Questa è una grande misericordia di Dio, perché chi ha vissuto bene troverà in quel momento tutto il bene che ha fatto durante la sua vita (sicut vita, mors ita); così come è stata la vita per la giustizia di Dio, per la misericordia di Dio, per la paterna bontà di Dio, così sarà anche il momento della morte. Vivere bene – e non arricchire cartomanti o maghi – è, quindi, l’unico modo per prepararsi bene, serenamente e in modo costruttivo alla morte.

Certo, con la morte si entra in un’altra dimensione; entreremo in un’altra modalità d’esistenza, non esisterà più il tempo e non esisterà più lo spazio. Pensate adesso anche solo costruire un discorso a prescindere dallo spazioo dal tempo… è impossibile.

La morte ci proietta in un permanere dell’esistere che prescinde dallo spazio e dal tempo. Noi usiamo delle figure, delle immagini: il banchetto celeste, l’abito nuziale, il cielo… L’errore più grande è considerare queste figure ed immagini come il fine; sono il mezzo. Il cielo rappresenta qualcosa per noi, abituati a vivere sulla terra, qualcosa che libera, qualcosa che illumina, qualcosa che dice agilità, qualcosa, che dice dominio delle realtà terrestri…
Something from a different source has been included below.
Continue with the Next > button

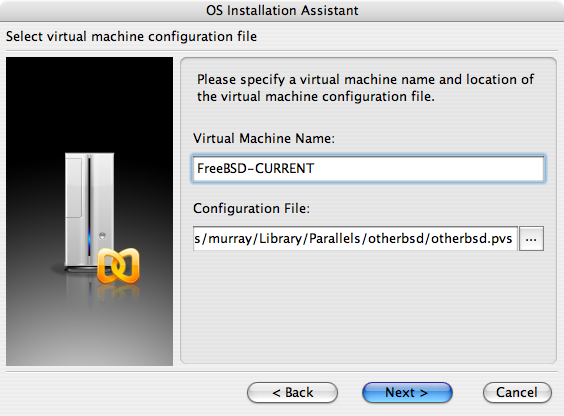click(x=407, y=392)
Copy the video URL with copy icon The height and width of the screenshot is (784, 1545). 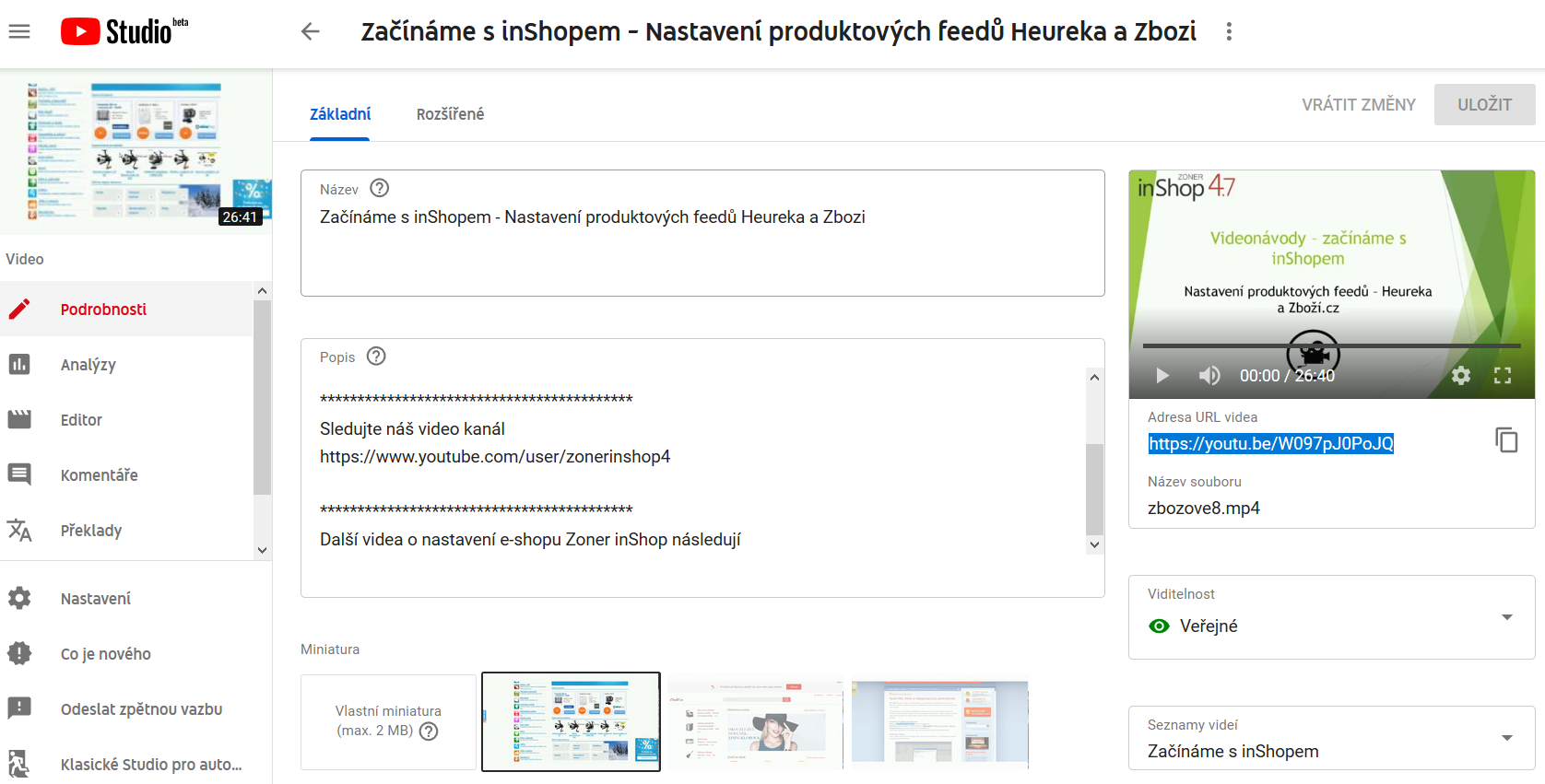click(1506, 440)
E allora dire che i nostri morti sono in cielo vuol dire che hanno raggiunto il Risorto. Non è tanto Gesù che è salito al cielo, è il cielo che indica qualcosa della realtà della risurrezione, della vita eterna, del Paradiso e su questo punto – a differenza di quella che è la situazione dell’agnostico, del relativista o dell’ateo – la fede cristiana accetta la luce della Pasqua.

La comunità cristiana ed il discepolo sanno che quando si muore si muore in Cristo e morire, per il cristiano, è entrare semplicemente nella Pasqua di Cristo, l’unico che ha vinto la morte e che è risorto. Così per il cristiano la morte non è cadere nel nulla ma entrare nella pienezza della vita e provare quella agilità che i Vangeli della risurrezione attribuiscono al Risorto che si fa riconoscere quando vuole e poi sparisce, entra nel cenacolo a porte chiuse, si accompagna con i due pellegrini di Emmaus e sparisce nel momento in cui lo riconoscono.

La risurrezione, la vita eterna, è il cuore stesso della fede cristiana; con il battesimo – quell’umile segno che Dio offre a tutti – si entra nella morte e risurrezione di Cristo, si entra nella sua Pasqua. Ed allora parlare della morte per il cristiano vuol dire parlare della Pasqua, della risurrezione e qui la liturgia celebrata bene, con sobrietà, con semplicità e con onestà, dice quello che la riflessione intellettuale anche dei più grandi teologi riesce solo ad intravvedere.

Ricordo che la Chiesa ci dà l’opportunità – sino al 9 novembre, iniziando da oggi – con la visita ai cimiteri di poter lucrare l’indulgenza plenaria, sulla quale varrebbe la pena riflettere e pensare per liberarla da tante banalizzazioni e anche da tante distorsioni.

L’indulgenza plenaria è un atto di carità verso i nostri morti, verso coloro (soprattutto) con i quali siamo legati da doveri di giustizia e di carità; è un atto di carità che non può essere compiuto se non da chi si impegna ad amare in modo perfetto ed ecco perciò la necessità della confessione, del ricevere l’eucaristia, di professare la propria fede, di recitare la preghiera del Signore, il Padre nostro, e di soffermarsi in preghiera secondo le intenzioni del Santo Padre; è un gesto semplice ma molto impegnativo perché se manca la volontà di distaccarsi anche dalla forma più lieve di male il nostro dono si riduce e, per alcuni, potrebbe ridursi a tal punto da non realizzare più nulla. La liturgia e i suffragi sono questioni di fede.